## Given request:
Convert everything from the line containing "The width and height of the screenshot is (2400, 1080)." down to the line containing "I will point(200,161)." into a Markdown table with two columns, Row and Line. Number each row and leave out any blank lines.

Items listed in a dataset

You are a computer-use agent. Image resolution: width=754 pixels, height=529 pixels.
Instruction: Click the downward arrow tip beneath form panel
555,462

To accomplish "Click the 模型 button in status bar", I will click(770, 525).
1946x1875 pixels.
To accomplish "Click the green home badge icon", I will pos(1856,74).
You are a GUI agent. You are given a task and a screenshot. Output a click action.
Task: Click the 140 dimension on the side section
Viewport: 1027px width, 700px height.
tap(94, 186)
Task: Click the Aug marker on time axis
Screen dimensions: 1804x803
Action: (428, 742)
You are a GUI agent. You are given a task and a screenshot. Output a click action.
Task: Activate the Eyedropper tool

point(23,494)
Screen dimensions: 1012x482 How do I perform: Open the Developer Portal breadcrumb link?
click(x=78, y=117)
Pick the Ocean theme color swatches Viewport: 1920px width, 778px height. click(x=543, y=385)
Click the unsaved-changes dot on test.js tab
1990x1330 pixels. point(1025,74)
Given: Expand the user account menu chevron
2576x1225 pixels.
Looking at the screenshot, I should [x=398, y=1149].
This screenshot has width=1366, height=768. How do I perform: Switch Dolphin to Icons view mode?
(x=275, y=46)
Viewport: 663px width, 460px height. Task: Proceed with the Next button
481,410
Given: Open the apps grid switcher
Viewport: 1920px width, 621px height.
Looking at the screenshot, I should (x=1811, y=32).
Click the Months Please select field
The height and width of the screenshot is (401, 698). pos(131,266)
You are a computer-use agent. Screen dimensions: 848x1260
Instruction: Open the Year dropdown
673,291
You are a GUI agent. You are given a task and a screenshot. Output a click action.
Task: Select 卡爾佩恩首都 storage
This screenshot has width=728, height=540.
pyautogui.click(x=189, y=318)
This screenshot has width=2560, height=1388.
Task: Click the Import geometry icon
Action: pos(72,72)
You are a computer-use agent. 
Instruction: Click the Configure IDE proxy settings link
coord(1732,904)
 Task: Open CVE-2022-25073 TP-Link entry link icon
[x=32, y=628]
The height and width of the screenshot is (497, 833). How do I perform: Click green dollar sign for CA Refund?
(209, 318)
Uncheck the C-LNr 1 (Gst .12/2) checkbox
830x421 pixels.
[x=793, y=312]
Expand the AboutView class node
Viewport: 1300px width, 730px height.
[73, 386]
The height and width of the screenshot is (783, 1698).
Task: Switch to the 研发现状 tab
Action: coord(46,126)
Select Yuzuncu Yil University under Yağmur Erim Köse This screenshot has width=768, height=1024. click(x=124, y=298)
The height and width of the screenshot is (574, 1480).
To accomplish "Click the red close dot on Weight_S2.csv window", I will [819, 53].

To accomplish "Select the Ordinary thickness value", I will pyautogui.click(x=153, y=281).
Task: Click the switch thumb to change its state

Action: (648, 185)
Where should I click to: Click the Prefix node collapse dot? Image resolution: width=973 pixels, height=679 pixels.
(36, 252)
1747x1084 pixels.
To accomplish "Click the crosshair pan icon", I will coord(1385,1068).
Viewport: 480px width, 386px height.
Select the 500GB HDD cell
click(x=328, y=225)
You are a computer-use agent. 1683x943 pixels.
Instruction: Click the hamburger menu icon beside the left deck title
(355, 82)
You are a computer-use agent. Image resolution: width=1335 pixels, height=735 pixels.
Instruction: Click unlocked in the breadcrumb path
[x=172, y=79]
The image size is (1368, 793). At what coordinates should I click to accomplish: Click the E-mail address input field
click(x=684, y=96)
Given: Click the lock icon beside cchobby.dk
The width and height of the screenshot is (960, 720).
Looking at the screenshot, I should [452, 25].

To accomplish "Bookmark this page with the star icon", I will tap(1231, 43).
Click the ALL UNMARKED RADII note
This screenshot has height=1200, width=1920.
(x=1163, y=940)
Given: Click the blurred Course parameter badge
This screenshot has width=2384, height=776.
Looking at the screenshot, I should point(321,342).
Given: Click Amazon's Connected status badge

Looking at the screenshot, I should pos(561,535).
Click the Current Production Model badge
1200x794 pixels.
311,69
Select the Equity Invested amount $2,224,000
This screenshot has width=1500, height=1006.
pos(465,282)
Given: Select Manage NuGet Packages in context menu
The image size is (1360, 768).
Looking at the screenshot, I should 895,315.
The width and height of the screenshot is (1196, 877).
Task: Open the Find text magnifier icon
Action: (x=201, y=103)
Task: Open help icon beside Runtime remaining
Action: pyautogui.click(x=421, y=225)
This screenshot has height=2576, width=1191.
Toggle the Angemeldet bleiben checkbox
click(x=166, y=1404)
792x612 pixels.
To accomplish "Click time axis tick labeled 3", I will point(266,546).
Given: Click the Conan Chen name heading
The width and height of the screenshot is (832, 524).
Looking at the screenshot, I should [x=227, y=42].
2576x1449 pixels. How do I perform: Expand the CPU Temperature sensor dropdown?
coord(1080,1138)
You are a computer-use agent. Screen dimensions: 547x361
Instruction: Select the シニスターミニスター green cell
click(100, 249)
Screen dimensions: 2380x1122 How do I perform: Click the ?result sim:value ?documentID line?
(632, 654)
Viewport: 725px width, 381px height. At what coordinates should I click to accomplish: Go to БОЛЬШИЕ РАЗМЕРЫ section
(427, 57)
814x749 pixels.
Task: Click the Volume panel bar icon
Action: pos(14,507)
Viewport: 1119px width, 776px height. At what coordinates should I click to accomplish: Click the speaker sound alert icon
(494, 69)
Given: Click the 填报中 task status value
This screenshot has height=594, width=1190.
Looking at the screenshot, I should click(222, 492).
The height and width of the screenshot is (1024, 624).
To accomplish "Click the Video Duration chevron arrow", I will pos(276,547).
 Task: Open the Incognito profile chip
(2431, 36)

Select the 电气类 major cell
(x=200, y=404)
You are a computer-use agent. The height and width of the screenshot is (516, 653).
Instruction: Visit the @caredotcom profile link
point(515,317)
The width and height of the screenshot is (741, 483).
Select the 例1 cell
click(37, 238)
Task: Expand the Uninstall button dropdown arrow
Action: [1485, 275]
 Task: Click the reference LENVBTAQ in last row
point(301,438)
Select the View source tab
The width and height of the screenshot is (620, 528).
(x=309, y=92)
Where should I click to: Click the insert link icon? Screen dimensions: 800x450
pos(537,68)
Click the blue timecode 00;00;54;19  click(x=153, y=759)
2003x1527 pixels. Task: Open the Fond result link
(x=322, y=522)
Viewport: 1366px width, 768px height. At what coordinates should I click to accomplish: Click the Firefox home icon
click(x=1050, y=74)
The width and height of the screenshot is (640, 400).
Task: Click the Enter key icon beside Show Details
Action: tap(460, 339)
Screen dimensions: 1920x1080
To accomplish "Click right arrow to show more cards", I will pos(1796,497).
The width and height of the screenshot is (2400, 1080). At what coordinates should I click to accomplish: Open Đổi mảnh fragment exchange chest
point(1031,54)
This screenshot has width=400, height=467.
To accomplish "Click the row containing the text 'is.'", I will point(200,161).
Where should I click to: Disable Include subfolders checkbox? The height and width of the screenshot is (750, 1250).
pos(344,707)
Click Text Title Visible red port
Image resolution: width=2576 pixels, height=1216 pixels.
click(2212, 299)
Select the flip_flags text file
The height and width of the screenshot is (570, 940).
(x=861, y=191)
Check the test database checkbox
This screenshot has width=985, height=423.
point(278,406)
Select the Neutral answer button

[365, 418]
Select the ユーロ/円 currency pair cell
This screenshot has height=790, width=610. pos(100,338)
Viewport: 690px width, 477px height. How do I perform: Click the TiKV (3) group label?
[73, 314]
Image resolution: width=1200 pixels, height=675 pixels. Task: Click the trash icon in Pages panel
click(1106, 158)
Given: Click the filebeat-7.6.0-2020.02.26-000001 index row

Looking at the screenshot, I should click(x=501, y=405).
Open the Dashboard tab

## Answer to the task:
| Row | Line |
|---|---|
| 1 | The width and height of the screenshot is (2400, 1080). At what coordinates should I click to accomplish: Open Đổi mảnh fragment exchange chest |
| 2 | point(1031,54) |
| 3 | This screenshot has width=400, height=467. |
| 4 | To accomplish "Click the row containing the text 'is.'", I will point(200,161). |